Kedua jam tangan ini memiliki casing, bezel, tali jam, dan gesper sekali sentuh dari baja tahan karat. Kedua jam tangan ini dibuat tangguh, dengan penyangga resin di dalamnya untuk menangani guncangan, meskipun terbuat dari logam. Bezel dibuat dalam beberapa tahap, dengan lapisan khusus di bagian atas dan lapisan mengkilap di bagian samping.

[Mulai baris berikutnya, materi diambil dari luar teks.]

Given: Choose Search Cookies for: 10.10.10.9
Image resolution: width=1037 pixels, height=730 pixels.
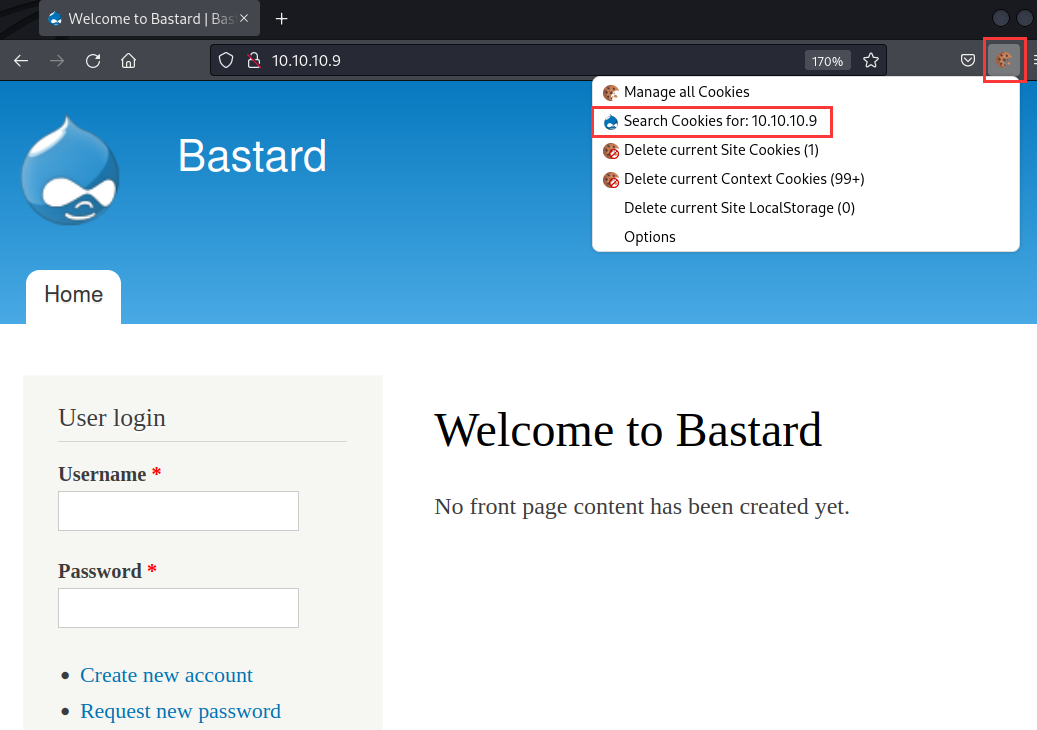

Baca Juga: G-SHOCK Indonesia Gaet Rizky Ridho untuk Kampanye Limitless
Ukurannya 51,3 × 46,3 × 12,4 mm dan beratnya 171 gram. Jam tangan ini tahan air hingga 200 meter, tahan guncangan, dan memiliki mahkota sekrup yang sesuai dengan bentuk bezel.
Jam tangan ini menggunakan tenaga surya dengan sistem Tata Surya Tangguh Casio, dan baterainya dapat bertahan hingga 18 bulan dalam mode hemat daya. Jam tangan ini terhubung ke ponsel melalui Bluetooth dan aplikasi CASIO WATCHES, yang memungkinkan Anda mengatur waktu secara otomatis, melihat waktu di 300 kota, dan menemukan ponsel Anda.
Jam tangan ini memiliki stopwatch 1 detik dengan batas 24 jam, penghitung waktu mundur dari 1 menit hingga 24 jam, dan alarm harian. Lampu latar LED membuatnya mudah dilihat dalam gelap. Kalender diprogram hingga tahun 2099.
Jarum jam bersinar dalam gelap, dan arloji menunjukkan dua zona waktu. Layarnya memiliki tiga jarum penunjuk dan tombol yang lebih kecil untuk mode, tingkat baterai, hari, dan zona waktu kedua.